**Textausschnitt**:
+ + +
Auf Nightbirds rückte vor allem Nona Hendryx (trotz «y» im Namen eine entfernte Cousine von Jimi Hendrix) als Songwriterin ins Zentrum, der kreativen Lady kullerten die Songs reihenweise aus der Feder, die hochexplosive Wahnsinnsnummer «Are You Lonely?» etwa oder «Space Children» das mit Reggae-Grooves experimentierte und dessen Titel natürlich perfekt zu den futuristischen, gewagten und extravaganten Kostümen der Damen passte die so aussahen als seien sie eben einem Science-Fiction-Streifen entsprungen. Aber auch ohne optische Unterstützung ist Nightbirds ein wirklich bezaubernder, zehn Tracks umfassender Flug ohne einen einzigen Absturz, es ist ein akustischer Trip der tief hinein ins Nervenzentrum der Soulmusik führt.

 

Labelle – Nightbirds (LP, 1974, Epic)

A1) Lady Marmalade
A2) Somebody Somewhere
A3) Are You Lonely?
A4) It Took A Long Time
A5) Don’t Bring Me Down

B1) What Can I Do For You?
B2) Nightbird
B3) Space Children
B4) All Girl Band
B5) You Turn Me On

Die beteiligten Musiker:

Patti Labelle – Vocals
Sarah Dash – Vocals
Nona Hendryx – Vocals

Rev Batts – Guitar
Leo Nocentelli – Guitar
George Porter, Jr. – Bass
Walter Payton – Bass
Herman Villere Ernest III – Drums
Smokey Johnson – Drums
Art Neville – Organ
Bud Ellison – Piano
Allen Toussaint – Keyboards, Guitar, Percussion
Clarence Ford – Saxophone
Earl Tubinton – Saxophone
Alvin Thomas – Saxophone
Carl Blonin – Saxophone
Lon Price – Saxophone, Flute
Lester Caliste – Trombone
Clyde Kerr Jr. – Trumpet
Steve Howard – Trumpet

Produziert wurde Nightbirds in Allen Toussaints Sea-Saint Recording Studio in New Orleans, die Location wurde auch von Paul McCartney & Wings, Dr. John. Joe Cocker, Paul Simon, The Meters, Jean Knight, John Mayall, Etta James, James Cotton, Neville Brothers und etlichen anderen benutzt, die Hausband war Art Neville & The Sounds. 2005 wurde das Studio durch den Hurrikan Katrina komplett zerstört und danach aufgelöst.

Weshalb Labelle bis heute immer wieder als Disco-Attraktion abgestempelt werden ist mir schleierhaft. Also nichts gegen Discosound (da gibt es unglaublich gutes Zeug zu entdecken), aber die Musik von Labelle umfasst so ca. sämtliche Black-Music-Färbungen ausser dem Genre Disco, so kommen denn die Aufnahmen von Labelle auch gänzlich ohne das typische Disco- und Philly-Drumming aus. Da die Definition aber scheinbar nicht gerade einfach ist, werden Labelle aus Unwissenheit oft in die komplett falsche Kiste gepackt, der eine Musikologe definiert und der nächste schreibt ohne Faktencheck ab.
+ + +
**Ausgangsmaterial**:
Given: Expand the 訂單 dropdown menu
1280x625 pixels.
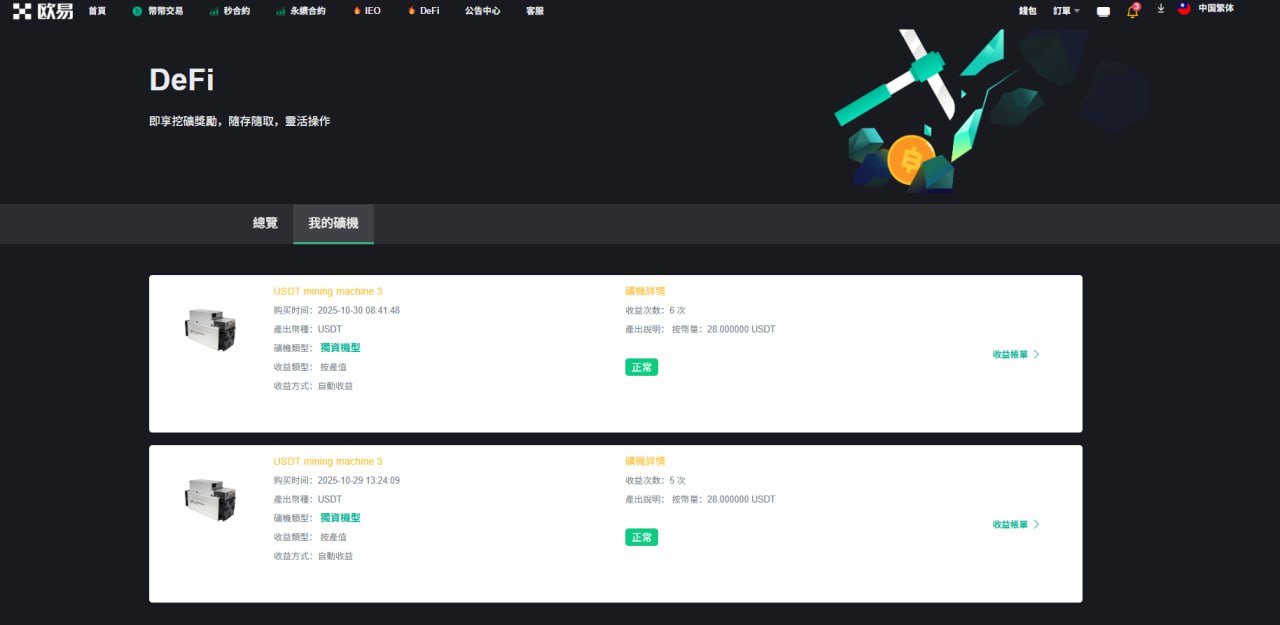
+ + +
**Aufgabe**:
Fasse den Absatz aus dem Text über das Album Nightbirds, der mit „Produziert wurde Nightbirds“ beginnt, als kurze Stichpunktliste zusammen, ohne wesentliche Fakten wegzulassen. Die Zeilen haben mit dem Text über das Album Nightbirds nichts zu tun.

**Ergebnis**:
- Produktionsort: Allen Toussaints Sea-Saint Recording Studio in New Orleans
- Weitere Nutzer des Studios: Paul McCartney & Wings, Dr. John, Joe Cocker, Paul Simon, The Meters, Jean Knight, John Mayall, Etta James, James Cotton, Neville Brothers und etliche andere
- Hausband: Art Neville & The Sounds
- 2005 durch den Hurrikan Katrina komplett zerstört und danach aufgelöst